[Start of Attachment]

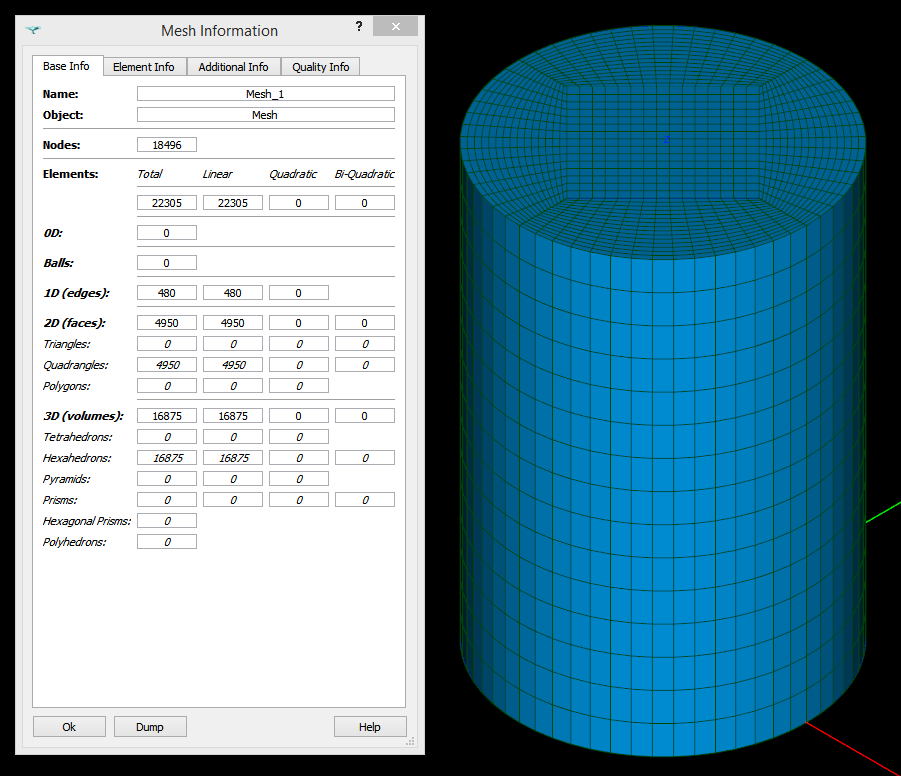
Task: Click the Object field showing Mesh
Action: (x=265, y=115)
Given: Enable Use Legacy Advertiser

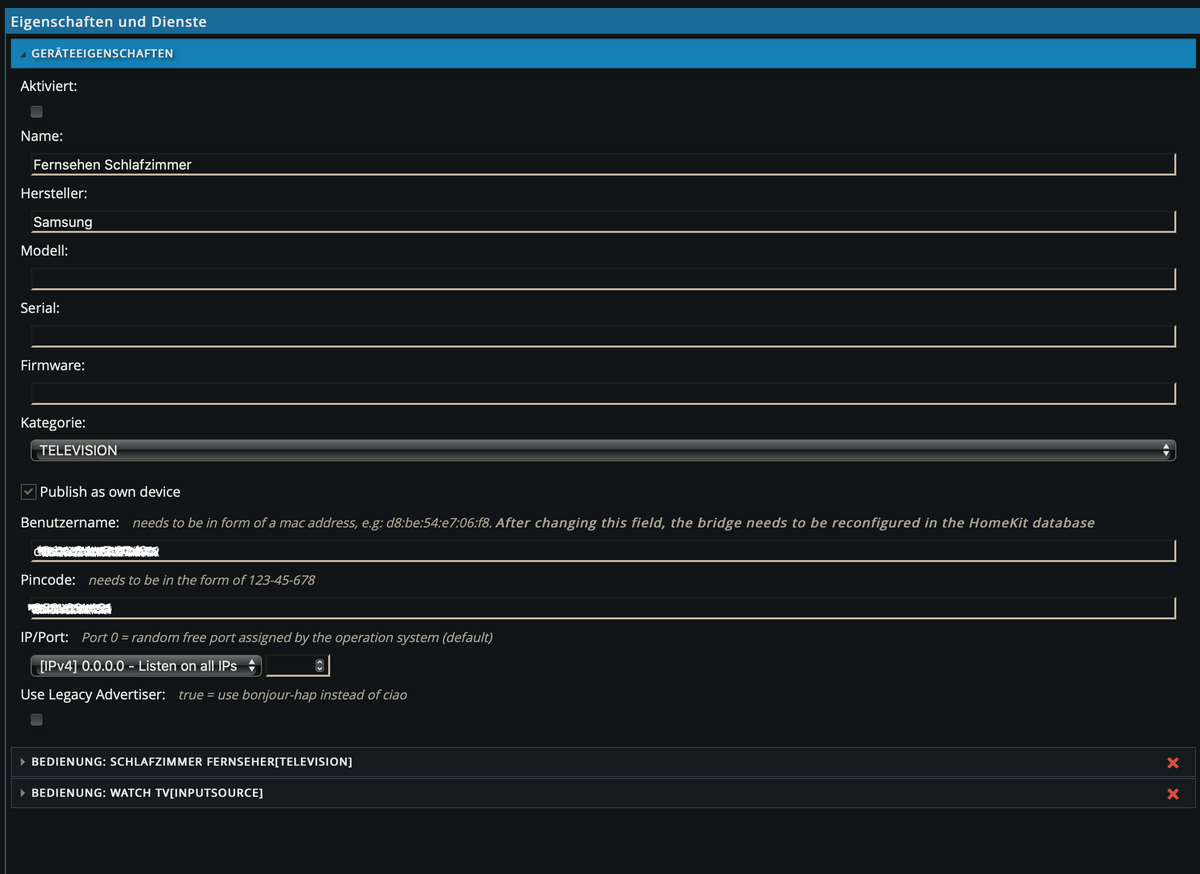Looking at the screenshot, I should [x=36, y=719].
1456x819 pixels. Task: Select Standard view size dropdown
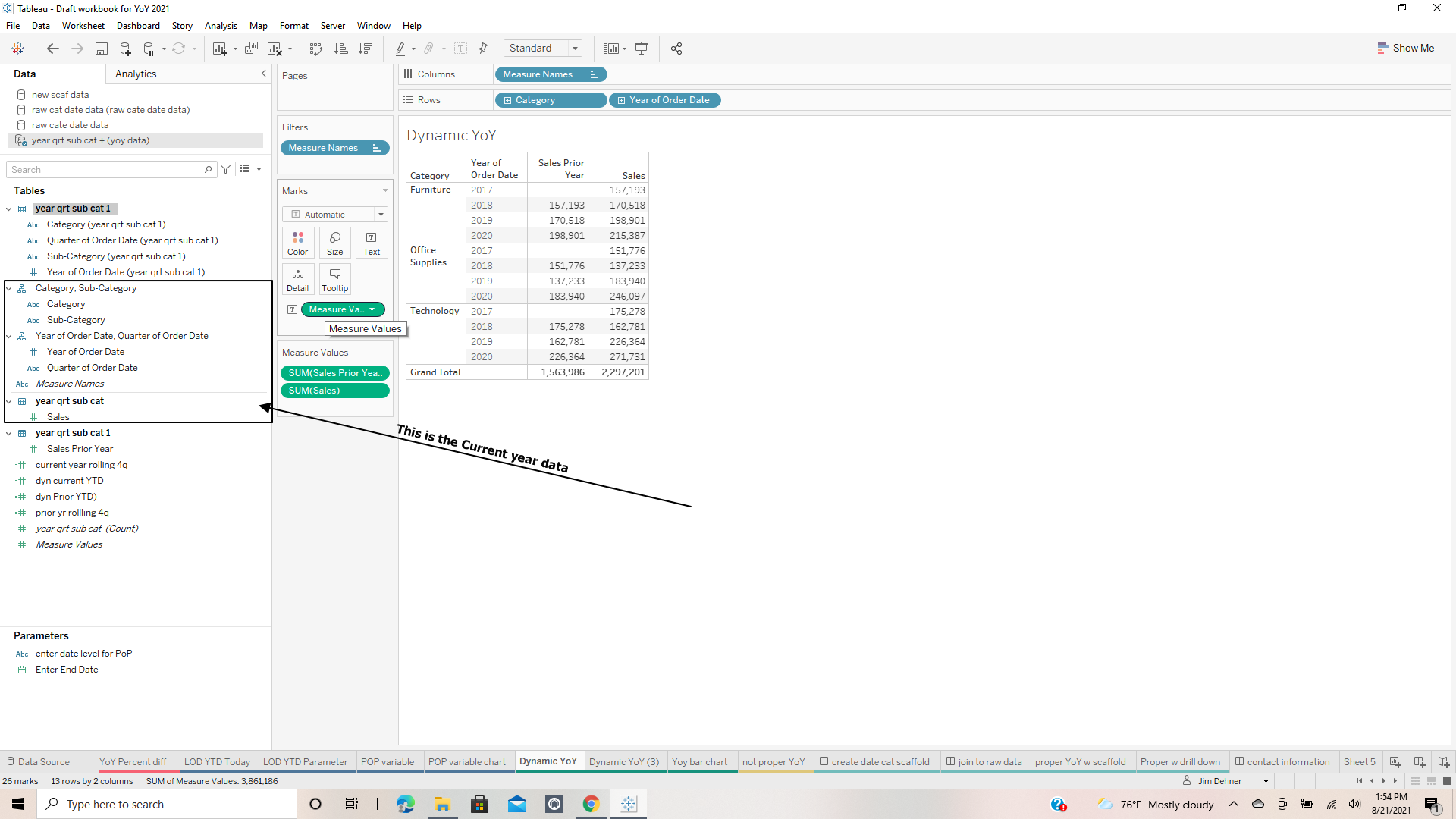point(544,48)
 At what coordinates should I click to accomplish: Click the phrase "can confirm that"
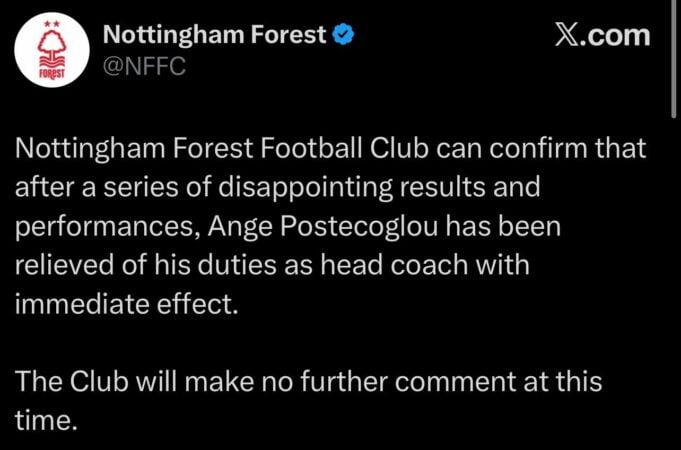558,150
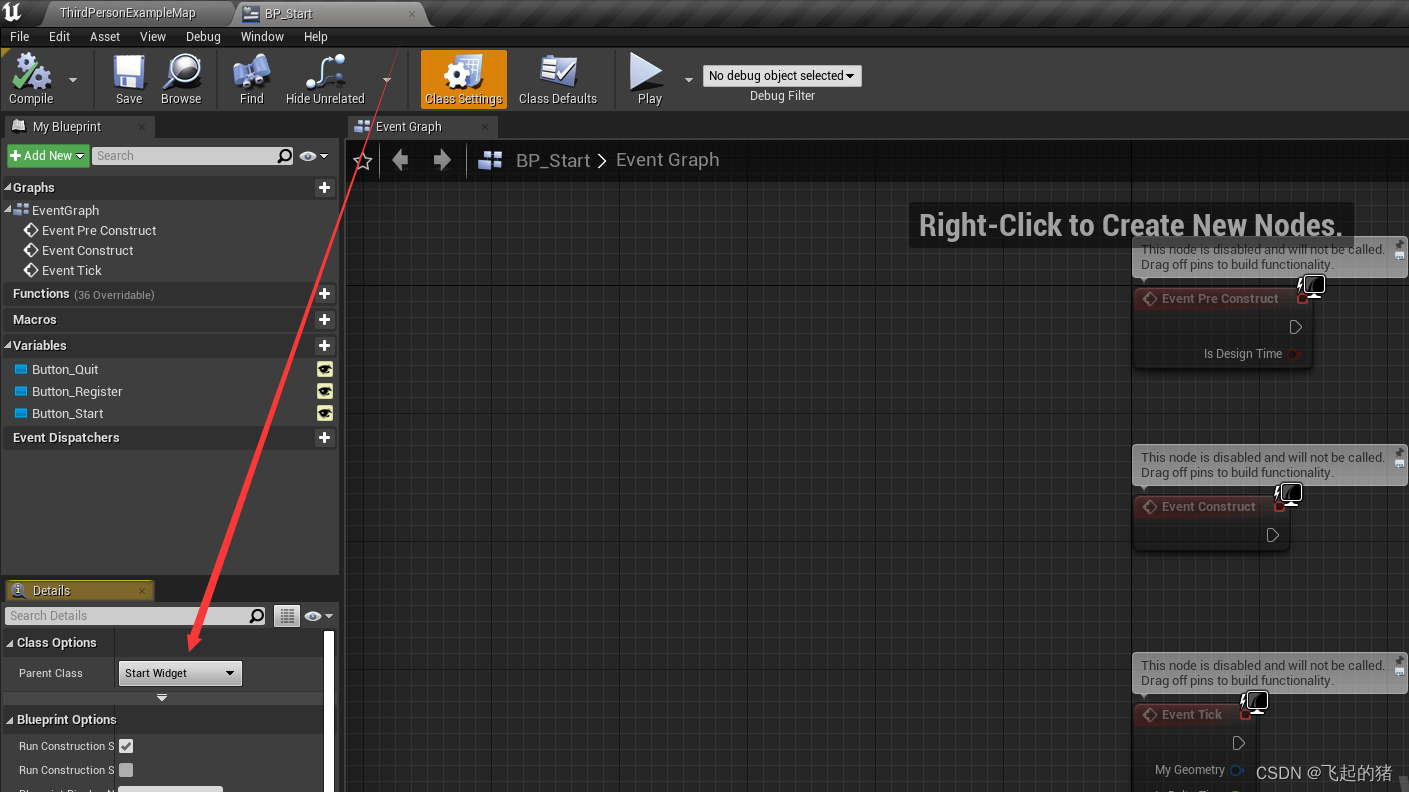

[End of Attachment]

TO DO: Omit all pictures, and repeat exactly the lines from the line containing "Given: Enable Use Legacy Advertiser" through the end of the data.

TASK OUTPUT:
Given: Enable Use Legacy Advertiser

Looking at the screenshot, I should [x=36, y=719].
1456x819 pixels. Task: Select Standard view size dropdown
point(544,48)
 At what coordinates should I click to accomplish: Click the phrase "can confirm that"
558,150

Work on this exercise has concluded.